Social Network Analysis: Calculating Degree with Gephi

In continuation to my earlier post on creating a Simple social network analysis using Gephi on the simple friends network. We will focus on the terminology “Degree” related to the Social Network Analysis in this post. In the previous example I used to Edge List in a CSV format to import the data to Gephi to obtain this social network which is very simple.


Degree is the edges incident on a node. According to Wikipedia, The degree of a node in a network (sometimes referred to incorrectly as the connectivity) is the number of connections or edges the node has to other nodes.

In this outcome are social network diagram you can see Siva has more number of Degrees which can be looked from the gephi as given in below given screenshot.

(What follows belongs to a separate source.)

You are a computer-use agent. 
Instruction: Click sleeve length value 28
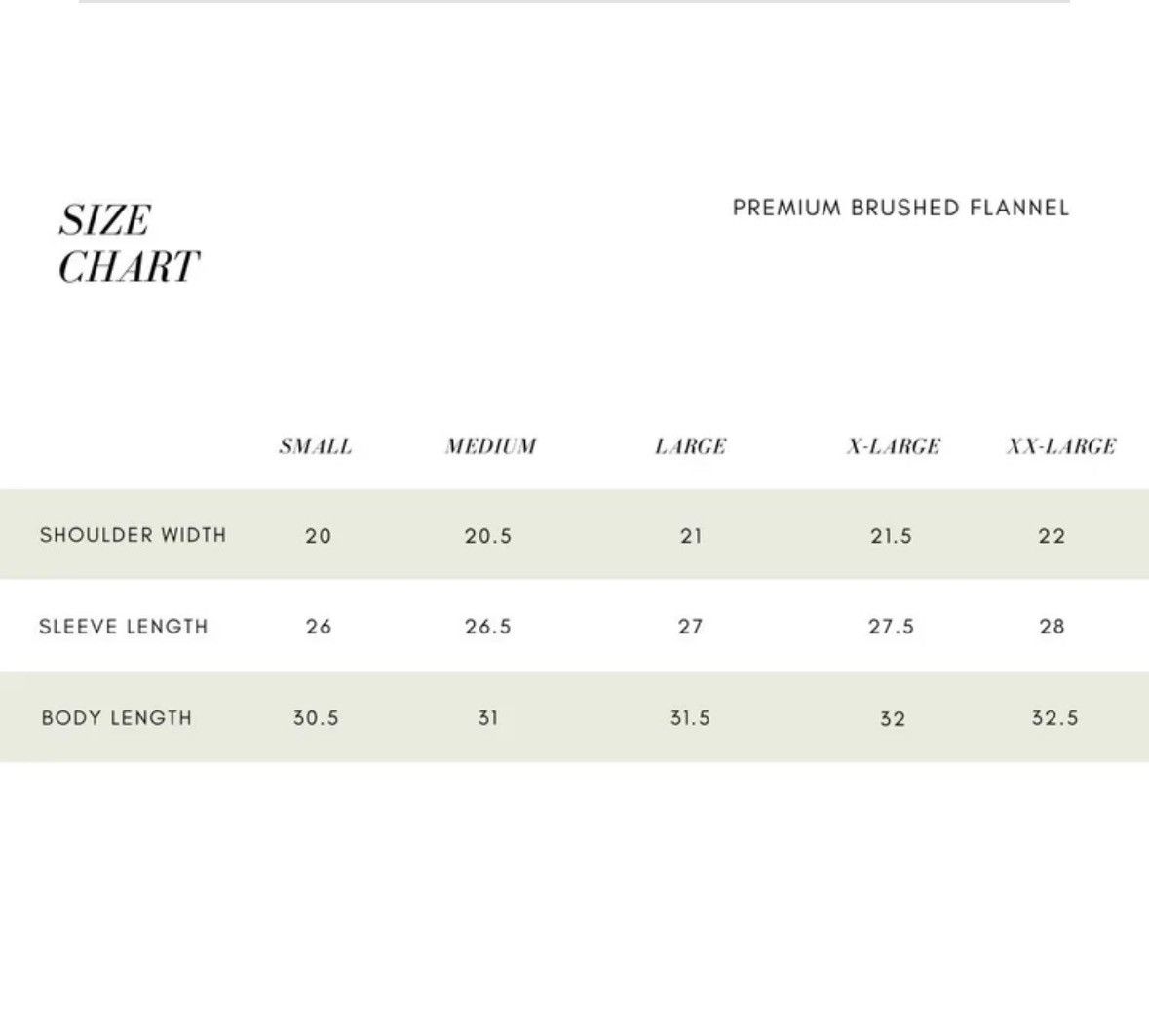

This shows the following attributes of Siva:

In-Degree: 4 (Vijay, Gopikrishna, Aditya, Kumar) – Head End Points at the Node

Out-Degree:7 (Ilango, Ramesh, Kannan, Aditya, Kumar, Vijay and GopiKrishna) – Tail End points at the Node

Degree: 11

According to Wikipedia, For a node, the number of head endpoints adjacent to a node is called the indegree of the node and the number of tail endpoints adjacent to a node is its outdegree.

Degree Distribution:

The degree distribution displays the count of nodes with the appropriate distribution. This example there are 3 nodes with the degree of 4 and one node with degree 1.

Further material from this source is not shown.